● **Travail demandé**
- A) D'après l'extrait cité, de combien les émissions brutes de gaz à effet de serre de la France ont-elles baissé au second trimestre 2022 par rapport au second trimestre 2021 ?
- B) En vous appuyant sur l'extrait cité, expliquez en une à trois phrases pourquoi il faut examiner les évolutions par secteur au-delà des chiffres globaux.

● **Extrait cité**
----

Professeur d’économie à l’université Paris-Dauphine - PSL
Fondateur de la Chaire Économie du Climat
Le Citepa vient de rendre publiques, dans son baromètre mensuel des émissions françaises de gaz à effet de serre, ses dernières données sur le second trimestre 2022 : tous secteurs et gaz confondus, les émissions brutes de gaz à effet de serre (hors changements d’usage des terres) de la France sont en recul de 1,1% au second trimestre 2022 par rapport au second trimestre 2021, après une quasi-stabilité au premier trimestre. Sur les six premiers mois de l’année, le recul est de 0,6% (par rapport au 1er semestre 2021).
Ces moyennes recouvrent des évolutions très contrastées entre les secteurs qu’il convient d’analyser.

----

● **Données fournies**
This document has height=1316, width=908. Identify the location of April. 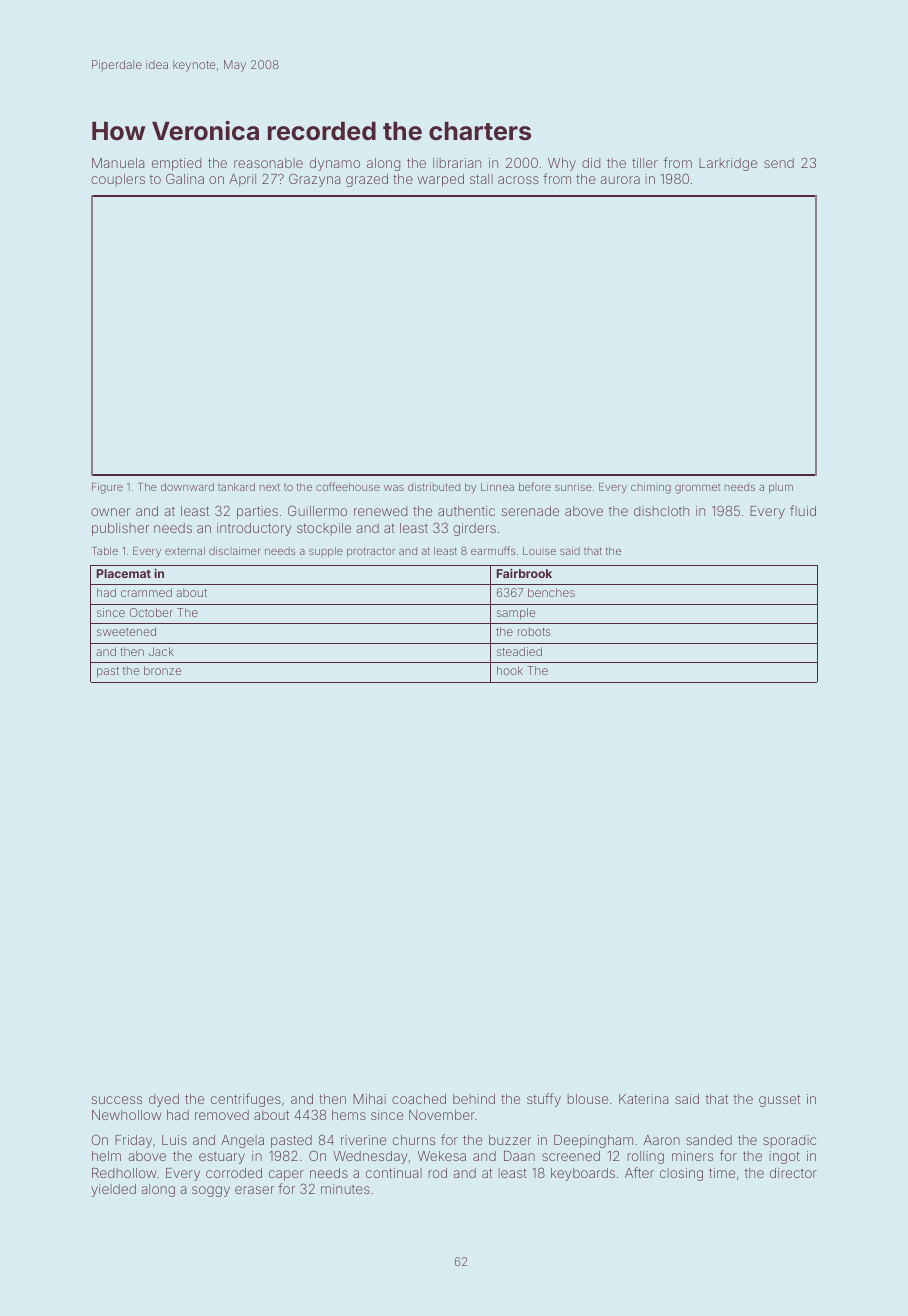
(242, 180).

----

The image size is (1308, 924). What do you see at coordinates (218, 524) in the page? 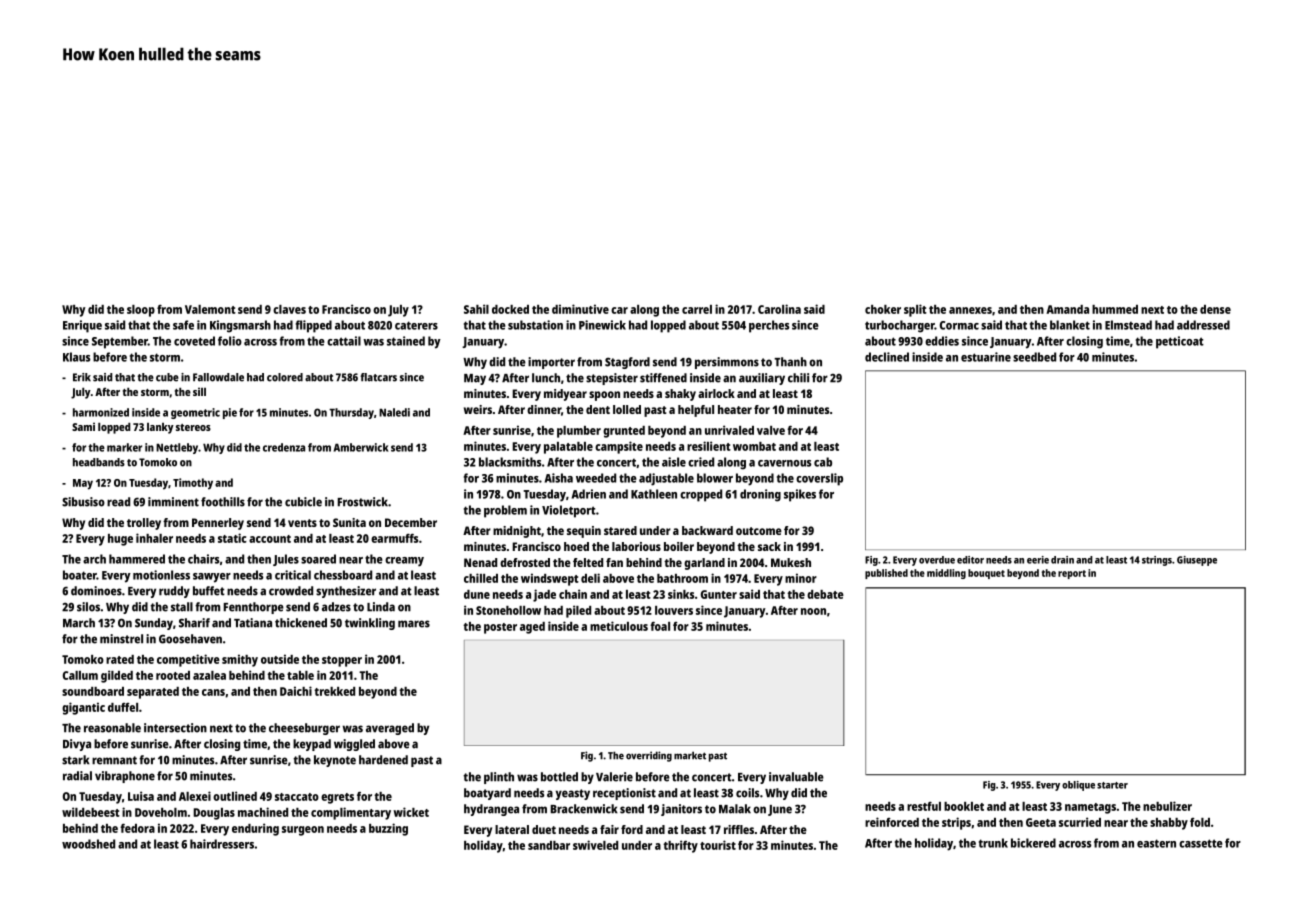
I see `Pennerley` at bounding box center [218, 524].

----

● **Corrigé**
- A) Elles ont baissé de 1,1 %.

- B) Les baisses globales annoncées, de 1,1 % au second trimestre et de 0,6 % sur le premier semestre, sont des moyennes. Elles recouvrent des évolutions très contrastées d'un secteur à l'autre, et c'est pourquoi il convient d'analyser ces évolutions secteur par secteur.